A layered, idiomatic C++ surface built on the C core:

  • Pool — move-only RAII owner; PoolBuilder / factory methods for construction (ADR-0010, ADR-0011).
  • TypedPool<T> — type-safe construct/destroy over the pool (ADR-0017).
  • PoolAllocator<T> — an STL Allocator adapter so the pool can back std::list, std::map, … (ADR-0018).
  • PoolMemoryResource — a std::pmr::memory_resource adapter so one pool can back any std::pmr container via std::pmr::polymorphic_allocator, without the per-type rebind. Header-only and gated behind PBR_MEMORY_POOL_HAS_PMR (compiled where <memory_resource> is available) (ADR-0042).
  • InstrumentedPool — a Decorator adding counters and lifecycle Observers (ADR-0025, ADR-0026).

5.3 Error semantics

  • Freeing NULL — no-op (mirrors C free(NULL)).
  • Freeing a foreign / out-of-range pointer — defined, silent no-op detected in $O(1)$; no corruption (ADR-0012).
  • Double-free — a double-free of an in-range, currently-free block is not detected by the default build (accepted trade-off, documented in ADR-0012); opt-in detection is tracked as future hardening (Section 7).
  • C++ exhaustion — throws per ADR-0016; exceptions never cross the C ABI.

5.4 Introspection

Observability is provided two ways: an optional debug diagnostics surface (compiled out of release, gated by PBR_MEMORY_POOL_DIAGNOSTICS) and the production-usable InstrumentedPool decorator, which exposes live-block count, capacity, and a high-water mark (ADR-0015, ADR-0025).

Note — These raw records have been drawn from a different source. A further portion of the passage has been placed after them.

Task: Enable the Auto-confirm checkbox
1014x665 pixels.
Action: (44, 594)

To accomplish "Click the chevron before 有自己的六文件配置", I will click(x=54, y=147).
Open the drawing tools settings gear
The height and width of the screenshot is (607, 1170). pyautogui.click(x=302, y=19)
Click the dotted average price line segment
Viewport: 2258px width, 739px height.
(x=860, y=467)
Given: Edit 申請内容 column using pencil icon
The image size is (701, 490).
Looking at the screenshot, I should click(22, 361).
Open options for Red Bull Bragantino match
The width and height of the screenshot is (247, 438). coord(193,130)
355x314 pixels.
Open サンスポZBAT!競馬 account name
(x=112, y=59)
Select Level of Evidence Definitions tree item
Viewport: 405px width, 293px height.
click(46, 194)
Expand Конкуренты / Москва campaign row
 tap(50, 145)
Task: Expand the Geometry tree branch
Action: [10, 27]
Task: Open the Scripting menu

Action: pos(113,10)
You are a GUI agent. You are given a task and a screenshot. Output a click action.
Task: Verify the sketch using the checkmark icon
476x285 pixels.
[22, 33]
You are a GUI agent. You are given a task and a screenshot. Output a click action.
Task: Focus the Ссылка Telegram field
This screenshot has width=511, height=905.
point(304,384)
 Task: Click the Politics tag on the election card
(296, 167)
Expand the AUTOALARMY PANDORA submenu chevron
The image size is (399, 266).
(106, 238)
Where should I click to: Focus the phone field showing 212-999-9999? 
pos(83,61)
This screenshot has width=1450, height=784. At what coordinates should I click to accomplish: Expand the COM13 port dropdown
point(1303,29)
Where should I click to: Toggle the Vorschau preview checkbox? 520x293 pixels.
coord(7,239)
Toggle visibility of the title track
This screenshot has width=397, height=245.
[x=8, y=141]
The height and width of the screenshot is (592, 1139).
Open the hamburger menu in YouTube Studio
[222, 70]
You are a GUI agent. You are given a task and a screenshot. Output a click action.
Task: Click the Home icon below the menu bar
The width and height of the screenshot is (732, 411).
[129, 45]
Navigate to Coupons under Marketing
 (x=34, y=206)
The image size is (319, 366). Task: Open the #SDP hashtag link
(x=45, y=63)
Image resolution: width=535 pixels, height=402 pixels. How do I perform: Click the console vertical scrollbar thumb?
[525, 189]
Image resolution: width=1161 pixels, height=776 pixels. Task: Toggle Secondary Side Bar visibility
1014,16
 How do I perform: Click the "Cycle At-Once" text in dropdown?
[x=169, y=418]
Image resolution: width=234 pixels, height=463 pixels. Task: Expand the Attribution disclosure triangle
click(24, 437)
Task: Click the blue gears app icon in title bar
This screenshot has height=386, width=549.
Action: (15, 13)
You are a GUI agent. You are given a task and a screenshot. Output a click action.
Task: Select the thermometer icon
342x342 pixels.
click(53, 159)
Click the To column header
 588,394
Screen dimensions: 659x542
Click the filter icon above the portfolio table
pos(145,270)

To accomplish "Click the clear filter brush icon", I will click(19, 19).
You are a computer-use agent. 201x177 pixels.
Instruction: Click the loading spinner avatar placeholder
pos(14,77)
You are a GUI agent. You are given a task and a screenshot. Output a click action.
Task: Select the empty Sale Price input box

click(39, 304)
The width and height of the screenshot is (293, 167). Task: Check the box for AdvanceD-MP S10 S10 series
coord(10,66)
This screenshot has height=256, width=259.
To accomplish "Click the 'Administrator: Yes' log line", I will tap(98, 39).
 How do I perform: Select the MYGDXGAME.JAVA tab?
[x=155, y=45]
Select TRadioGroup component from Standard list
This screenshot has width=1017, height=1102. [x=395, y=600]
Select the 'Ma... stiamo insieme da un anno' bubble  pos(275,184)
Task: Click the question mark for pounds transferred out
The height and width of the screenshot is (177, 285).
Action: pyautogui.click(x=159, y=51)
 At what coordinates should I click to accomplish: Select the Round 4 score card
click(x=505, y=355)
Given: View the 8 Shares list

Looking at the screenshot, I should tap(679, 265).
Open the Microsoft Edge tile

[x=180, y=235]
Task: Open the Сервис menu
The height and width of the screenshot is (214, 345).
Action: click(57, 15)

6. Verification & Test Strategy

6.1 Correctness Tests

Allocate all blocks until exhaustion; verify behaviour with null inputs and pointers foreign to the pool (defined no-op, Section 5.3). For dynamic pools, verify that pointers remain valid across a growth event and that foreign-pointer validation is a correct multi-chunk membership test.

6.2 Leak Verification (Valgrind)

gcc -g -O0 test_pool.c memory_pool.c -o test_pool
valgrind --leak-check=full --show-leak-kinds=all ./test_pool

Success criterion: ERROR SUMMARY: 0 errors from 0 contexts and definitely lost: 0 bytes in 0 blocks.

6.3 Performance Benchmark

memory_pool_alloc/free are compared against standard malloc/free. The methodology is fixed by ADR-0014: warm-up repeat discarded, min/median/mean/max/stddev reported (not a single wall-clock loop), anti-optimization barriers, disclosed compiler flags and host, per-release reports under docs/bench/, and a non-asserting CI smoke run. A concurrent scenario (T threads on a shared pool, MUTEX vs LOCKFREE) provides the contended baseline.

6.4 Sanitizers & CI

ASan, UBSan and TSan run via dedicated CMake presets; TSan covers the thread-safe configurations. All of the above is wired into a multi-OS CI matrix (warnings-as-errors, clang-tidy, Valgrind). A coverage-guided fuzz target is deferred (Section 7).


7. Implementation Status & Decision Records

Every requirement above is realized and recorded. The table maps the spec to its ADRs.

Spec area Realized by
§2.2 growth model ADR-0022, ADR-0023, ADR-0024
§2.4 thread safety (mutex / lock-free + ABA tag) ADR-0020
§3.2 overhead budget & introspection ADR-0015
§4 free-list layout, constraints, alignment, intrusive-vs-bitmap ADR-0009
§4.2 component (C4) diagram & diagram tooling ADR-0041
§5.1–5.2 API, RAII, Pimpl, builder, typed pool, STL adapter ADR-0010, ADR-0011, ADR-0017, ADR-0018
§5.2 std::pmr adapter (PoolMemoryResource) ADR-0042
§5.3 error semantics ADR-0012, ADR-0016
§5.4 instrumentation / observers ADR-0025, ADR-0026
§6.3 benchmark methodology ADR-0014
Spec-compliance acceptance audit ADR-0029

7.1 Deferred / tracked

These are explicitly out of the current build and tracked as issues:

  • Coverage-guided fuzzing harness (issue #108).
  • Opt-in debug hardening — freed-block poisoning, canaries, free-list safe-linking; would also add double-free detection (issue #109).
  • Benchmark extension — external baselines (jemalloc/tcmalloc) and p99 percentile reporting (issue #111).

The C4 component diagram of the pool internals, once deferred here, now ships in Section 4.2 (its tooling decision is ADR-0041).